§ WORK TO BE COMPLETED
Take the line with "Task: Toggle the" and every line after it in the data. Transcribe them exactly, through the last.

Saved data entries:
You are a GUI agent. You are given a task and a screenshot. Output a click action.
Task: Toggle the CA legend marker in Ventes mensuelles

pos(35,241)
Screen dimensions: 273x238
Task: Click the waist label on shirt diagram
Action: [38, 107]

§ PROBLEM SOLUTION
Task: Toggle the CA legend marker in Ventes mensuelles

pos(35,241)
Screen dimensions: 273x238
Task: Click the waist label on shirt diagram
Action: [38, 107]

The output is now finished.